Survival Analysis for Reliable Forecast Modelling in Production | by Hassan Javed | Jun, 2022

By Jessie Hobb On Jun 17, 2022

Taking proactive measures to ensure model reliability and availability in production

As businesses increasingly move towards machine learning and analytics based solutions, challenges arise when the models are put into production. One such challenge is the drift in model predictions which makes them less reliable in the long run.

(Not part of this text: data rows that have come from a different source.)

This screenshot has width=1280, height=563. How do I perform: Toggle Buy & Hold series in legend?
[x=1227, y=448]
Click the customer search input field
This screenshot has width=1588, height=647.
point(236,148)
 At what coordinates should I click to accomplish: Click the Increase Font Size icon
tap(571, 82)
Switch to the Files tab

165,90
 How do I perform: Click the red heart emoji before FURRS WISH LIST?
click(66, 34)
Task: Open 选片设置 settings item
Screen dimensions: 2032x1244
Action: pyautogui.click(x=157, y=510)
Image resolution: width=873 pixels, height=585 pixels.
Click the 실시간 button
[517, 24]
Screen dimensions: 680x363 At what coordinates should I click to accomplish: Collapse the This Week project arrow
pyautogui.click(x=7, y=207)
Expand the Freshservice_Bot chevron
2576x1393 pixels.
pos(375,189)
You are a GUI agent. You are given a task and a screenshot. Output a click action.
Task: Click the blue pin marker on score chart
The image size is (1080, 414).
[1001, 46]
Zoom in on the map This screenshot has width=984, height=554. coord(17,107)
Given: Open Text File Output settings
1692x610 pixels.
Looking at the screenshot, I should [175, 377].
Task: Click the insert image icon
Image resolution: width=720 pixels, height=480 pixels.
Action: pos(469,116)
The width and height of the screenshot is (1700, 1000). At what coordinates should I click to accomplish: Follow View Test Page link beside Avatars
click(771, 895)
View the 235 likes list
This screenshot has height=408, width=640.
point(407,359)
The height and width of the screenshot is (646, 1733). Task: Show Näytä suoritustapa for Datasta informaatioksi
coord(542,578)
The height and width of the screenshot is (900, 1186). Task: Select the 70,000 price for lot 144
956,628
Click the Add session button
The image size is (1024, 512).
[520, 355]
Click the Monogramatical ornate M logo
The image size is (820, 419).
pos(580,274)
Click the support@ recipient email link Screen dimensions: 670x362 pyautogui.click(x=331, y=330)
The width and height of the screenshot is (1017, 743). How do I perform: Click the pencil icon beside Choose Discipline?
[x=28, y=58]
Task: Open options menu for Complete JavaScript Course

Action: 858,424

Nowhere is this phenomenon more visible than time series forecast models. Changes in economic cycles, monetary policies, consumer behavior and competitor activity can render the predictions inaccurate.

This problem requires reactive and proactive solutions. A reactive approach to respond to drift in forecast models in production is to set thresholds based on business rules around the forecasts. If the difference between the actual time series and the forecast crosses beyond a specified threshold, it is termed as a drift event and in an automated setting would trigger further analysis or retraining of existing models.

Model reliability and availability

Before we delve deeper into this topic, let’s define a few terms to further our discussion.

Machine learning community refers to the concept of reliability to encompass closely related ideas of uncertainty in model predictions and failures to generalize on production data [1].

In this article, I extend this idea of reliability of predictions as follows:

Model reliability is defined as the reliability of model predictions at a particular point in time.

A reliable model is one whose predictions can be relied upon till we reach a point in time where we might want to replace it. This leads us to the second definition:

Model availability refers to the availability of a model that meets the production requirements of model reliability.

A model that does not meet these requirements should be retrained or replaced.

Comparing Reactive vs Proactive strategies for ensuring model reliability

Reacting to drift events within an automated system seems like a reasonable strategy, if:

The number of models in production is limited so retraining costs are low.
The frequency of such events is rare.
There are no strict requirements on model availability.

With some businesses particularly retail and logistics, the number of time series to be modeled might reach thousands if not hundreds of thousands. Moreover, these time series may be closely related e.g. belonging to the same geography, material and domain etc. Responding to drift events at a large scale with further analysis or retraining of models might chip away significant computational and analysis time.

For a model to be reliable in production with decent uptime before it drifts away and triggers retraining, there must be a strategy in place to foresee model drift in advance. This is so:

SLA requirements related to model availability can be met.
Analysis can be done on such cases for root cause analysis in pre-production settings.
Computational requirements for retraining can be calculated in advance knowing the frequency and prevalence of these events across the models.

It is under the aforementioned circumstances, where a proactive approach might be more suitable. Such an approach should essentially provide a decent estimate of such events even before a model is put into production.

Survival modelling for analyzing forecast model reliability

One approach for estimating model reliability that I have found useful for time series forecast models is to utilize survival analysis to model performance decay in predictive models.

Assuming decent history is available on the model performance or a large number of closely related models are available, we can create a survival model to predict the model decay and do proactive analysis. This analysis will help us quantify computational requirements for retraining and model availability under differenct scenarios and aid in planning in advance.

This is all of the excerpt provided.